SOURCE PASSAGE:
────────────────────
Many Colombians who live near the cotton-top's forest home do not know that these monkeys - known locally as "titis" - are endangered. Projecto Titi aims to change this by providing information about the cotton-top alongside employment opportunities that enable locals to protect the forest and its monkeys.


The challenge for me was trying to photograph them under a dark canopy of trees and in the discomfort of extreme heat and humidity.  They did not stay still for long and moved quickly and erratically. A speedlight was needed in addition to high shutter speeds. This in itself meant the use of high ISO's which in turn impacted image quality.  Having never experienced these conditions, it was a lesson in itself as far as trying to find the right combination of settings. Knowing it would be tough, my goal was to return home with a couple of good images and I am happy to say, I think I managed to achieve that.
────────────────────
PROVIDED RECORDS:
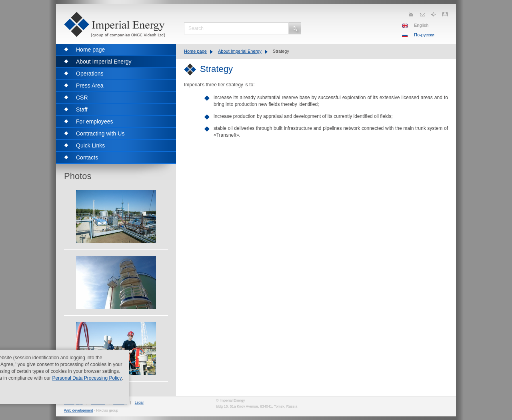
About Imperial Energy (240, 51)
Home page (195, 51)
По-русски (424, 35)
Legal (139, 402)
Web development (78, 410)
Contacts (98, 402)
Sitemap (120, 402)
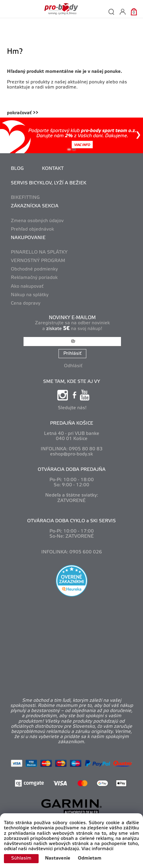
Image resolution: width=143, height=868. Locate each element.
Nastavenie (58, 858)
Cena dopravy (26, 303)
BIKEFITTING (25, 197)
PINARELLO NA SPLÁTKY (39, 252)
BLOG (17, 168)
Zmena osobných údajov (37, 221)
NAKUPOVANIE (28, 238)
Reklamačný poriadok (34, 278)
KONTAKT (53, 168)
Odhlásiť (73, 366)
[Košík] (134, 11)
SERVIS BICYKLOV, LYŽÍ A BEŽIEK (48, 183)
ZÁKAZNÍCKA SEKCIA (35, 206)
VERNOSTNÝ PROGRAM (38, 261)
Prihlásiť (72, 353)
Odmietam (90, 858)
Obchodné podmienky (34, 269)
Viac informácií (97, 849)
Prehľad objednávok (32, 229)
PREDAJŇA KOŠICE (72, 423)
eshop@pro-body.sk (71, 454)
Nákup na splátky (30, 295)
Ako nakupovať (27, 286)
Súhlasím (21, 858)
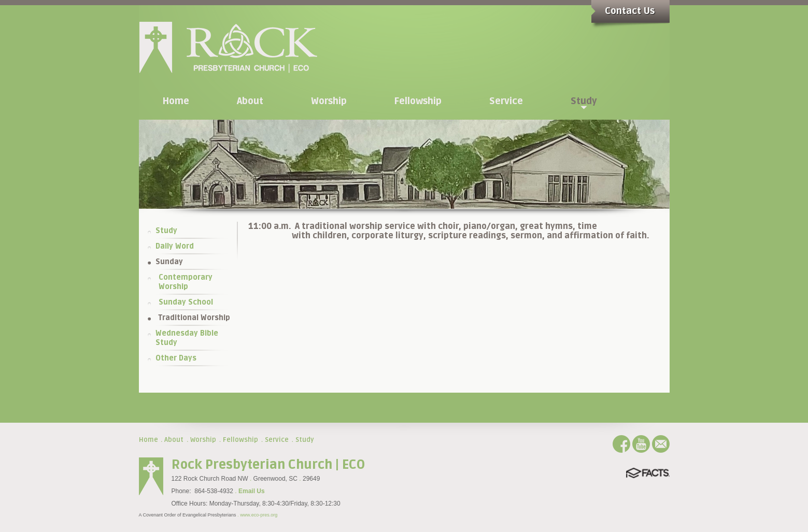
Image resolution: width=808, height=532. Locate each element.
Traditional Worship (194, 318)
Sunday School (186, 302)
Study (166, 231)
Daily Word (175, 246)
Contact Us (630, 11)
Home (148, 440)
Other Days (176, 358)
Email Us (251, 491)
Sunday (169, 262)
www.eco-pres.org (259, 515)
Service (277, 440)
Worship (203, 440)
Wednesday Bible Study (187, 338)
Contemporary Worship (186, 282)
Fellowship (240, 440)
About (174, 440)
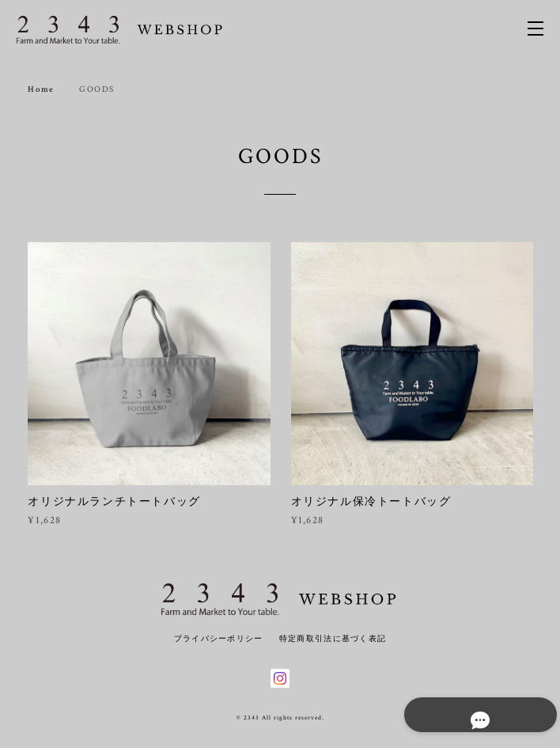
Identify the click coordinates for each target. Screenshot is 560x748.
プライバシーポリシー (218, 638)
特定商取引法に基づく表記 (332, 638)
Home (40, 89)
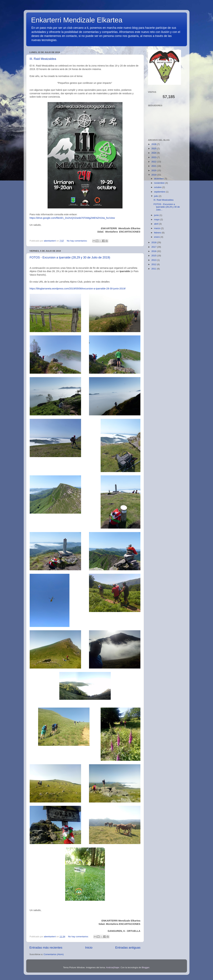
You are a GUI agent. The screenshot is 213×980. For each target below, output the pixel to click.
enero (157, 237)
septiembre (160, 192)
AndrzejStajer (112, 967)
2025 (154, 148)
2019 (154, 175)
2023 (154, 157)
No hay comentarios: (77, 241)
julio (156, 196)
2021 (154, 166)
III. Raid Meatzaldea (43, 59)
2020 (154, 170)
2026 (154, 144)
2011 (154, 269)
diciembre (159, 178)
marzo (158, 228)
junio (157, 215)
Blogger (145, 967)
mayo (157, 220)
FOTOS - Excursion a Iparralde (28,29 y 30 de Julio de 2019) (70, 257)
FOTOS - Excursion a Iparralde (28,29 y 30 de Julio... (166, 207)
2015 (154, 255)
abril (156, 224)
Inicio (89, 947)
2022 (154, 162)
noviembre (159, 183)
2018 (154, 242)
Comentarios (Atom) (54, 954)
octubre (158, 187)
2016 (154, 251)
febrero (158, 232)
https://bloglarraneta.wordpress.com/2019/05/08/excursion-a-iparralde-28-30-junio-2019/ (77, 288)
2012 (154, 264)
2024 (154, 153)
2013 (154, 260)
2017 (154, 247)
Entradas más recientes (46, 947)
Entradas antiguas (128, 947)
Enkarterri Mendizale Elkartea (77, 20)
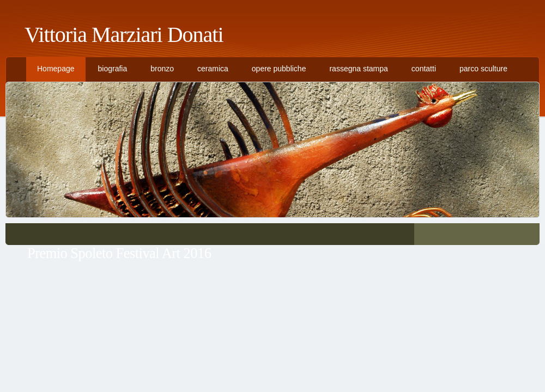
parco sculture (483, 69)
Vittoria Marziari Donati (124, 34)
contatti (423, 69)
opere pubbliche (279, 69)
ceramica (213, 69)
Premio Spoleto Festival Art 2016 (119, 253)
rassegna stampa (358, 69)
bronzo (162, 69)
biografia (113, 69)
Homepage (56, 69)
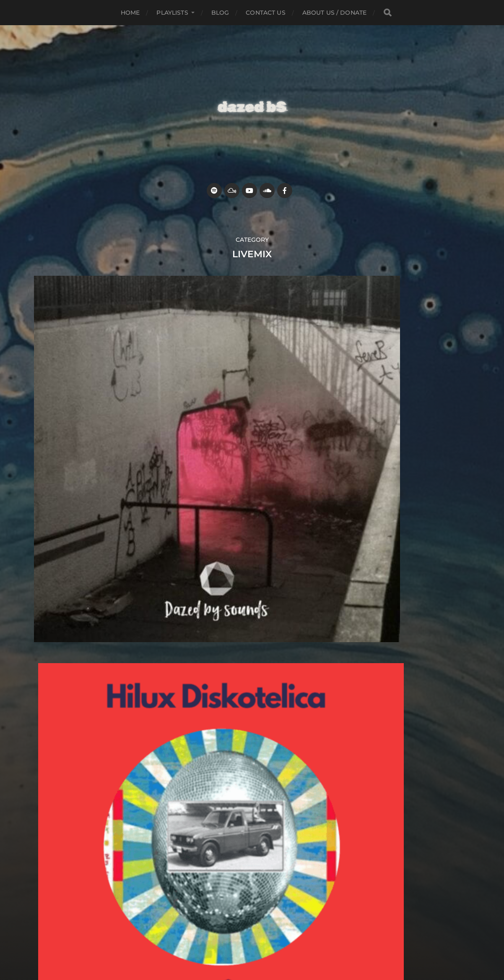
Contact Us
────────────────────
AIM 1:
Answer these from the passage on the cotton-top monkeys:
(a) What are the monkeys known as locally?
(b) What was needed in addition to high shutter speeds?
(c) What goal did the photographer set before the trip?
AIM 2:
Write a continuation of the passage on the cotton-top monkeys, picking up right after its final sentence.

EXERCISE RESULT 1:
(a) "Titis."
(b) A speedlight.
(c) To return home with a couple of good images.

EXERCISE RESULT 2:
On our way out of the forest, we encountered other animals way up high in the canopy including a howler monkey with her baby and a sloth hanging upside down sleeping.  Upon my return home, I did a search for sloths in Colombia and learned that they are one of most highly trafficked animals in the illegal pet trade, many of which end up in the USA as pets. Many do not survive outside the rainforest, because of their complicated diet of about 40 different plant species. Such sweet, gentle creatures and another victim of human ignorance and greed.


More to follow as we learn about Projecto Titi's recycling program and titi posts...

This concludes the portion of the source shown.